KWZ Format

The KWZ format is used to store Flipnote animations. The body of the file is structured into sections, with each section beginning with an 8-byte header. The last 256 bytes of a KWZ is an SHA-256 RSA-2048 signature over the whole file.

Variants of the format are also used for folder icons and comments.

Section Headers

Type	Details
char[4]	Section magic
uint32	Section size (not including header)

The first 3 chars of the section magic identify the section type, and the last char seems to be used for flags of some kind but the meaning of these isn't known.

Sections

KFH (File Header)

Offset	Type	Details
0x0	uint32	CRC32 checksum
0x4	uint32	Creation timestamp
0x8	uint32	Last edit timestamp
0xC	uint32	App version? - seen as `0`, `1` or `3` so far
0x10	byte[10]	Root author ID
0x1A	byte[10]	Parent author ID
0x24	byte[10]	Current author ID
0x2E	wchar[11]	Root author name
0x44	wchar[11]	Parent author name
0x5A	wchar[11]	Current author name
0x70	char[28]	Root filename
0x8C	char[28]	Parent filename
0xA8	char[28]	Current filename
0xC4	uint16	Frame count
0xC6	uint16	Thumbnail frame index
0xC8	uint16	Flags
0xCA	uint8	Frame speed
0xCB	uint8	Layer visibility flags

Timestamps are stored as the number of seconds since midnight 1 Jan 2000.

Author names are null-padded UTF-16 LE strings. Author IDs are usually formatted as lowercase hex strings with dashes like xxxx-xxxx-xxxx-xxxxxx. The last byte of an author ID seems to always be null, and isn't included as part of the string.
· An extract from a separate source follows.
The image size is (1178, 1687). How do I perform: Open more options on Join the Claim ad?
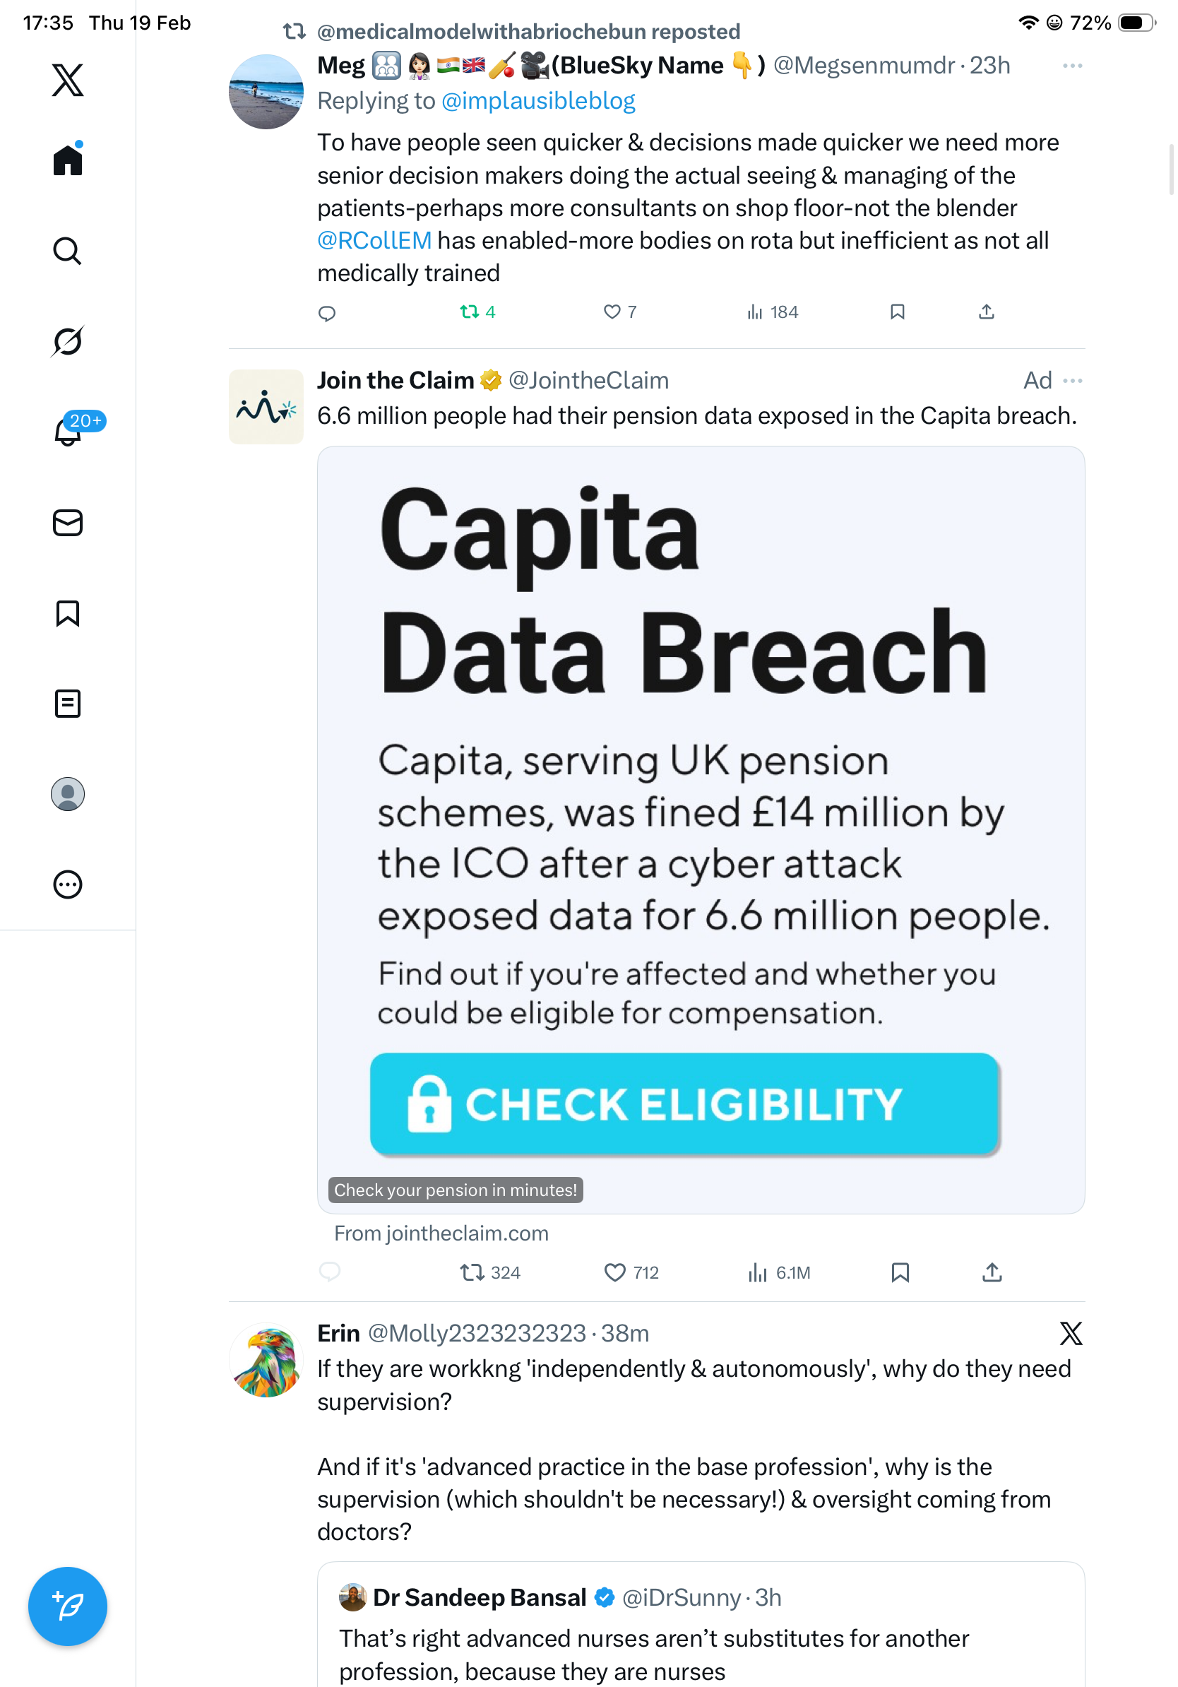[x=1072, y=381]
Filenames are base32-encoded using a custom alphabet sequence cwmfjordvegbalksnthpyxquiz012345. The decoded filename can be unpacked to get the author ID, creation timestamp and modified timestamp.

If you're dealing with DSi Library notes, bear in mind there's some weird quirks with the metadata in them that you may need to handle.

KFH flags

Bitmask	Details
`flags & 0x1`	Lock flag
`flags & 0x2`	Loop playback flag
`flags & 0x4`	Toolset flag
`flags & 0x10`	Unsure, possibly indicates something with layer depth?

Layer visibility flags

Bitmask	Details
`flags & 0x1`	Layer A invisible
`flags & 0x2`	Layer B invisible
`flags & 0x4`	Layer C invisible

Flipnote Playback Speeds:

Value	Frames per second
0	0.2
1	0.5
2	1
3	2
4	4
5	6
6	8
7	12
8	20
9	24
10	30

KTN (Thumbnail)

This section starts with a CRC32 checksum followed by the Flipnote's thumbnail stored as JPEG image data. Thumbnails are 80px x 64px, with a black line at the bottom which is normally cropped out when displayed.

KMC (Frame Data)

Offset	Type	Details
0x0	uint32	CRC32 checksum
0x4	-	Frame data

Frames are stored in playback sequence, and split into separate images for layer A, layer B, and layer C. Layer images are 320 pixels high and 240 pixels wide, although under normal circumstances the outer edges can't be drawn on since the app puts a border around the bottom screen.

The data for each layer is compressed individually; to get the compressed size for a given frame layer (and this calculate the offsets for any given frame) you need to first parse the KMI.

Layers are divided into 1200 tiles that are 8 pixels high and 8 pixels wide. Every horizontal line in a tile ultimately references a line table index. The line table contains every possible combination of pixels for a line.

Tile arrangement

8x8 tiles (shown in red) are grouped into larger tiles (shown in blue) which are 128x128 unless they fall off the edge of the frame. Tiles are stored in sequence from left-to-right, top to bottom.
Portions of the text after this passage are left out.